Real-time reverse transcription PCR analysis of H19 mRNA expression levels in serum

The expression levels of H19 mRNA were examined by quantitative reverse transcription (RT)-PCR using total RNA isolated from serum from 80 cancer-free controls using Trizol reagent (Invitrogen, Carlsbad, CA, USA). Extracted RNA was reverse transcribed into first-strand cDNA using Primescript RT Reagent (Takara, Japan). The H19 primers used for quantitative real-time PCR were as follows: forward primer 5′-CCCACAACATGAAAGAAATGGTGC-3′ and reverse primer 5′-CACCTTCGAGAGCCGATTCC-3′. β-actin was used as an internal control and amplified with forward primer 5′-AGAAAATCTGGCACCACACC-3′ and reverse primer 5′-TAGCACAGCCTGGATAGCAA-3′. Amplification reactions were performed in a final volume of 10 µl containing 100 ng cDNA, 0.2 µl primers and 5 µl Master mix. The reaction program was set at 95°C for 30 s, followed by 40 cycles at 95°C for 5 s and 60°C for 30 s. Real-time PCR was performed using a StepOnePlus Real-Time PCR System (Applied Biosystems) using FastStart Universal SYBR-Green Master (Takara). All procedures were performed in triplicate. The 2-ΔΔCT method was used to calculate relative expression levels.

Statistical analysis

All statistical analyses were performed using SPSS 20.0 (SPSS Inc., Chicago, IL, USA). All tests were two-sided and the criterion of statistical significance was set at P < 0.05. Differences in demographic characteristics and genotype frequencies of the four SNPs between cases and controls were calculated using Student’s t-tests (for continuous variables) and χ2 tests (for categorical variables).

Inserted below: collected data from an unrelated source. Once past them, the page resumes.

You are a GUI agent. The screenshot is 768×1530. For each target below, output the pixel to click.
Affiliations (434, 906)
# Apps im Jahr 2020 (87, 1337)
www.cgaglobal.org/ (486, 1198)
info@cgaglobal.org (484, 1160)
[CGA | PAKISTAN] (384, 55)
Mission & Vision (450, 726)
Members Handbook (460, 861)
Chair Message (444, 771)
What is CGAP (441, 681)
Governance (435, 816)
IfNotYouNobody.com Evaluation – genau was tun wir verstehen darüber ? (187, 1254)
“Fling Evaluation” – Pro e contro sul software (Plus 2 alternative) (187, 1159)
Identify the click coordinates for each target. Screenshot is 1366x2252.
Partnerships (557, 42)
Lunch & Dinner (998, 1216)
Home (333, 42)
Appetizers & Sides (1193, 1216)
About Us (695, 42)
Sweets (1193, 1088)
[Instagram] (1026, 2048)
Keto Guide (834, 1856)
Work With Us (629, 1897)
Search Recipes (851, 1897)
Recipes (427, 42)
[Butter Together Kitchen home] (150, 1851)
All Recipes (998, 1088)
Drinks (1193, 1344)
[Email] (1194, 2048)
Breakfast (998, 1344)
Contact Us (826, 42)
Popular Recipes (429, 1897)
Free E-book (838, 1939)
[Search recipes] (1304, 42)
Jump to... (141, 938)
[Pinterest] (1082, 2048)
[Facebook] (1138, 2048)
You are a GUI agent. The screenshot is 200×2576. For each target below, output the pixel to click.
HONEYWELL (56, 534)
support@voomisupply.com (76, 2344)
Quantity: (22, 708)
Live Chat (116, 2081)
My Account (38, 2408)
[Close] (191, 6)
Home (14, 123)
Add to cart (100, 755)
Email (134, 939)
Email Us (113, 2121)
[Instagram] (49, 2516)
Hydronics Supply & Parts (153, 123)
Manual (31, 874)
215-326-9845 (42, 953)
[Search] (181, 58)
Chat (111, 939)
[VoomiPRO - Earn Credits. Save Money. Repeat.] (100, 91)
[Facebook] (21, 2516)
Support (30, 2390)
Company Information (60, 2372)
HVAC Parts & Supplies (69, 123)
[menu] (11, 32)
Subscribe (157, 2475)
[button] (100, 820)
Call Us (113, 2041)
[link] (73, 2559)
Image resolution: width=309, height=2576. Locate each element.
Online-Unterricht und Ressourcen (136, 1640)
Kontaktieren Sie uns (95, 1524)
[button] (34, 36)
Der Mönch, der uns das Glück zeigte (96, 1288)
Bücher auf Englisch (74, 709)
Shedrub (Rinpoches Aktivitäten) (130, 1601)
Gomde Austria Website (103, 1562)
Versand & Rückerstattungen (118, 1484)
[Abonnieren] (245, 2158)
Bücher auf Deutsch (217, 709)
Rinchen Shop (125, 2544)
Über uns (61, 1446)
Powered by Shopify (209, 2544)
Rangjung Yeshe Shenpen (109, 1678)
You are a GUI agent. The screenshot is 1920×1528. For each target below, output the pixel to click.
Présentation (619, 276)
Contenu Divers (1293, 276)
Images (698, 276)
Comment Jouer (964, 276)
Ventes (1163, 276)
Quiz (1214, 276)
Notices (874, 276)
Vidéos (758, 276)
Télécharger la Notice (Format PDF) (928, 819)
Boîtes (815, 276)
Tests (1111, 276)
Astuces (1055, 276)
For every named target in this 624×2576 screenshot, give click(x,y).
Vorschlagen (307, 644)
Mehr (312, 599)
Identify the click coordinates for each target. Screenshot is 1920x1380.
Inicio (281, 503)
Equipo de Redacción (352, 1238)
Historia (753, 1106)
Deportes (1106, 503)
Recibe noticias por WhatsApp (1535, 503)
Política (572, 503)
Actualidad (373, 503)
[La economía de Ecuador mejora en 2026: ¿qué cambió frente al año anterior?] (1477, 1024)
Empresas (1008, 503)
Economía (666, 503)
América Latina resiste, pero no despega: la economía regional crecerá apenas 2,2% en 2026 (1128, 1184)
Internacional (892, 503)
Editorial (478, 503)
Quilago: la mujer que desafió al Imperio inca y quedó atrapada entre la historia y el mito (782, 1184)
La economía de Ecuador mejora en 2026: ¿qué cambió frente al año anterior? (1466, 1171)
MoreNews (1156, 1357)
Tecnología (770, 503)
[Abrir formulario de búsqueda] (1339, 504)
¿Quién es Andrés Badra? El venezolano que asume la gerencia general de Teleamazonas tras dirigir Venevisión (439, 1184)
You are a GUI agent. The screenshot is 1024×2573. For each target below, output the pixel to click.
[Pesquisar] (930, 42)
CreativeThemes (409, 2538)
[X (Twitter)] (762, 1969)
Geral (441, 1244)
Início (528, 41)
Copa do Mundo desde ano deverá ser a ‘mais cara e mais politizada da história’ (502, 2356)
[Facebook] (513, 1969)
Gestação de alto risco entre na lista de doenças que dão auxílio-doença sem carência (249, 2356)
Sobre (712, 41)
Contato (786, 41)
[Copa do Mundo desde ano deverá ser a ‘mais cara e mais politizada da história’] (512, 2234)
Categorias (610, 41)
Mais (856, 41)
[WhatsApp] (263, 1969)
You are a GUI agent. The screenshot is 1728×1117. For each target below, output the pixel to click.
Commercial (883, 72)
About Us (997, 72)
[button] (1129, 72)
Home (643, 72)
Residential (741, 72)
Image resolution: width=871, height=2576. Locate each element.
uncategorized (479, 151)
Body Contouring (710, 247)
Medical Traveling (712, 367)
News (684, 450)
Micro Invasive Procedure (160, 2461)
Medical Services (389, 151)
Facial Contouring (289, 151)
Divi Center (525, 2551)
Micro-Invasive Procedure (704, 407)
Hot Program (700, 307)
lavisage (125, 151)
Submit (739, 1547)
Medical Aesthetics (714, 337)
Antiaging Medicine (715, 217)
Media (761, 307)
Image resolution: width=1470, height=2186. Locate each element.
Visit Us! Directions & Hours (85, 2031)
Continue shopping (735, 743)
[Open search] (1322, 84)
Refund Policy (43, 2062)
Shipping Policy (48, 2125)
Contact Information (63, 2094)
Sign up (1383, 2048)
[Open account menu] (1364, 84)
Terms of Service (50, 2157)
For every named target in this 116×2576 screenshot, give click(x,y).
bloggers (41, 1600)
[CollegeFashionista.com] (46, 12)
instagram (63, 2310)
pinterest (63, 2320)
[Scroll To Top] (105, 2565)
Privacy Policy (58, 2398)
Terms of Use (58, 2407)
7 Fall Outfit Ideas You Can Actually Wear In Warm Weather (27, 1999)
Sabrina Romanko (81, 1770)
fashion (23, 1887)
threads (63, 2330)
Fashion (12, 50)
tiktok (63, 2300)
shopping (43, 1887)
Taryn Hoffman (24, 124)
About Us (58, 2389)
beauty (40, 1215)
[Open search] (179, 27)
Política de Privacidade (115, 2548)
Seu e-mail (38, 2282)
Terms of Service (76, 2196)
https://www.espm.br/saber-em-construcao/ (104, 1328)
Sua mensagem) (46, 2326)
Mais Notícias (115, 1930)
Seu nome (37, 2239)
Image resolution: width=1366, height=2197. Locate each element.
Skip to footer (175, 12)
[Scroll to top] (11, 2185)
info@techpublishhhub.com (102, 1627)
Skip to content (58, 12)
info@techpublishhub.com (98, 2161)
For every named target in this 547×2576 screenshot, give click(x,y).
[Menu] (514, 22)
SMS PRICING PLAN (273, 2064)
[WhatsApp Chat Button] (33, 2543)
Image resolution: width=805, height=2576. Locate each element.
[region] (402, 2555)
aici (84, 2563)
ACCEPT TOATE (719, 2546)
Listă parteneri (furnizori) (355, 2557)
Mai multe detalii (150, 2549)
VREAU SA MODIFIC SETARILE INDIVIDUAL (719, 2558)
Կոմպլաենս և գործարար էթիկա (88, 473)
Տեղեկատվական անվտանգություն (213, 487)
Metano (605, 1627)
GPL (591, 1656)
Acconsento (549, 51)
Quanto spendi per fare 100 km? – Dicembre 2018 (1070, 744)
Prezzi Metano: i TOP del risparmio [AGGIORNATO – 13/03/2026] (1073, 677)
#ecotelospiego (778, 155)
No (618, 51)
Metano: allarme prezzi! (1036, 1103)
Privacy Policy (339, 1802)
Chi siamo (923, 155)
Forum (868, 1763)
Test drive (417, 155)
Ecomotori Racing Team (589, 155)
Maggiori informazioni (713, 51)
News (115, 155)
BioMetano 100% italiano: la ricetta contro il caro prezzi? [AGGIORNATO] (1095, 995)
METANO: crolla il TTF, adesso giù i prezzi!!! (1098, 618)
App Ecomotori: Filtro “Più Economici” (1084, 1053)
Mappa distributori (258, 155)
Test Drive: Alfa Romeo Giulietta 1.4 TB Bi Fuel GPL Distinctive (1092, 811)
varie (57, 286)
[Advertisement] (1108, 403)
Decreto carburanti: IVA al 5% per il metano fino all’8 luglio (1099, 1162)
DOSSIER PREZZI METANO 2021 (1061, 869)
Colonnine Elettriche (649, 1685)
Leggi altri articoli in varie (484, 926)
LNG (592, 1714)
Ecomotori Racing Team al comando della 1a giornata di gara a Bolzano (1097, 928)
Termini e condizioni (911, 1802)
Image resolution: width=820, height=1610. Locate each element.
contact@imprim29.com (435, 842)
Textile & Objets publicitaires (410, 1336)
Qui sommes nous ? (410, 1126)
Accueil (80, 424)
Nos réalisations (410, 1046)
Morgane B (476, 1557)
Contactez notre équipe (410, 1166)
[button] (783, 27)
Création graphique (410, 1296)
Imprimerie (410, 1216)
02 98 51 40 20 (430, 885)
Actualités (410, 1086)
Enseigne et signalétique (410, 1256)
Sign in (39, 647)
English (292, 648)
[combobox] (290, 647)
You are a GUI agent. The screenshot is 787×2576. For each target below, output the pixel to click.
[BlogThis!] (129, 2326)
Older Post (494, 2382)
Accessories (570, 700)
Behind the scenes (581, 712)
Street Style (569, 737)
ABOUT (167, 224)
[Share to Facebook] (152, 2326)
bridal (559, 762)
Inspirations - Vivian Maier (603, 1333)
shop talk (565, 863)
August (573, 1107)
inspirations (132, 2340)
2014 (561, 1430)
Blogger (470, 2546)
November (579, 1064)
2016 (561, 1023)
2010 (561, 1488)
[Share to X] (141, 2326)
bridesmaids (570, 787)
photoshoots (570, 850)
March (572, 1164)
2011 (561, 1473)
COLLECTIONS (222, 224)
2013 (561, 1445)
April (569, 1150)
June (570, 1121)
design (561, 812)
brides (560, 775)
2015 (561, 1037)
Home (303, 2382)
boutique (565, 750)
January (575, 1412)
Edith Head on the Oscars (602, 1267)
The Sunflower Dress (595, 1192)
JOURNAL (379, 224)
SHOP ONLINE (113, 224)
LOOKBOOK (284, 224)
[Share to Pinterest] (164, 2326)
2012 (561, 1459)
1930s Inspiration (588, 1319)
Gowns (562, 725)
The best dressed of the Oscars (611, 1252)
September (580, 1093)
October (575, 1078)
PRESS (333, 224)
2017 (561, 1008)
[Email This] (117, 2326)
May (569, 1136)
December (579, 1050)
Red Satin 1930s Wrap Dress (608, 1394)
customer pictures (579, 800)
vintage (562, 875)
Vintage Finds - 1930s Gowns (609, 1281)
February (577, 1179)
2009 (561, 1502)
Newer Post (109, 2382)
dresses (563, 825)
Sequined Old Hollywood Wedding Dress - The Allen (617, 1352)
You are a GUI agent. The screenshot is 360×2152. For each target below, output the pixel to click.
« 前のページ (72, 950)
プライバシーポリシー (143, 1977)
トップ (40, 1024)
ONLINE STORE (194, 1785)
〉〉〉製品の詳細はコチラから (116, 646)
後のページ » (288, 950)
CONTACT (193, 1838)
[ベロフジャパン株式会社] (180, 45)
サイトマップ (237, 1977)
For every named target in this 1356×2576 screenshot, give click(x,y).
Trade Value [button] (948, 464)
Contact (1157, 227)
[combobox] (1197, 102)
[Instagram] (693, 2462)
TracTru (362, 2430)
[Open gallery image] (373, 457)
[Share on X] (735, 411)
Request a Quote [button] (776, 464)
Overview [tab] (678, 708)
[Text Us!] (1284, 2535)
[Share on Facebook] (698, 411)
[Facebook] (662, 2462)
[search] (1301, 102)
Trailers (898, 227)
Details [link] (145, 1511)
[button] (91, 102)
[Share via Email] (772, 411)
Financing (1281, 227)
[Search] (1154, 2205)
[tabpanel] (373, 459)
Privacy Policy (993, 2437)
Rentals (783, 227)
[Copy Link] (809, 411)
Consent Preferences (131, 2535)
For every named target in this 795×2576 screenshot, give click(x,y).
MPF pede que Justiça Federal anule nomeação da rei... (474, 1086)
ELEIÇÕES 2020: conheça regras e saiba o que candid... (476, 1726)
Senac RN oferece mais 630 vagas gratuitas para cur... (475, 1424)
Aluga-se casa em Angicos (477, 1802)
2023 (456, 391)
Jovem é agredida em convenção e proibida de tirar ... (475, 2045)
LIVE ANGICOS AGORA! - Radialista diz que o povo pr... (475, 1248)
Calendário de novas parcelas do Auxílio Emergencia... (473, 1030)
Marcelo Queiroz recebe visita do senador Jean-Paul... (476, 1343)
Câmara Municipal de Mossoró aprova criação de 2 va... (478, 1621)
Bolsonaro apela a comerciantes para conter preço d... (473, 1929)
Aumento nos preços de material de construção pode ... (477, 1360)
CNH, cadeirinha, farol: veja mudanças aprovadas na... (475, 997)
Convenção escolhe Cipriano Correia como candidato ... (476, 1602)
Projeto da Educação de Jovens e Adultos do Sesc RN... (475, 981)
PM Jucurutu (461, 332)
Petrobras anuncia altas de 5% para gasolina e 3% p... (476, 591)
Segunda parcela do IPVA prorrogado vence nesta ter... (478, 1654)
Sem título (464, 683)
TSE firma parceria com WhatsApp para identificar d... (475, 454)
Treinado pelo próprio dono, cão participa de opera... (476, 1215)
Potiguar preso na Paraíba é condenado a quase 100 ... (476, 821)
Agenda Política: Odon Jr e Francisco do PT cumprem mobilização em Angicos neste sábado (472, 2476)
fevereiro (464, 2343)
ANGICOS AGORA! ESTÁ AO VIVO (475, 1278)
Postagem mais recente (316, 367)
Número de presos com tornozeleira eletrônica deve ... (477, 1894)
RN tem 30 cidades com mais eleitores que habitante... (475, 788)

The Hardy-Weinberg equilibrium was assessed for controls using the goodness-of-χ2 test. Associations between the genotypes and alleles and risk of GC were estimated by odds ratios (OR) and 95% confidence intervals (CIs). The crude OR was calculated using the Woolf approximation method and the adjusted OR was evaluated by the unconditional logistic regression method, with adjustments for age, sex, hypertension, diabetes, smoking status, and residence.

Acknowledgements

This work was financially supported by the “Medical ZhongDianRenCai Project” of Jiangsu Province (grant No. RC2011059), the Natural Science Foundation of Jiangsu Province [grant No. BK20131447 (DA13)], “Six RenCai Gaofeng”, “333 Project” and the Priority Academic Program Development of Jiangsu Higher Education Institutions (PAPD) (grant No. JX10231801).

Conflicts of interest

No potential conflicts of interest were disclosed.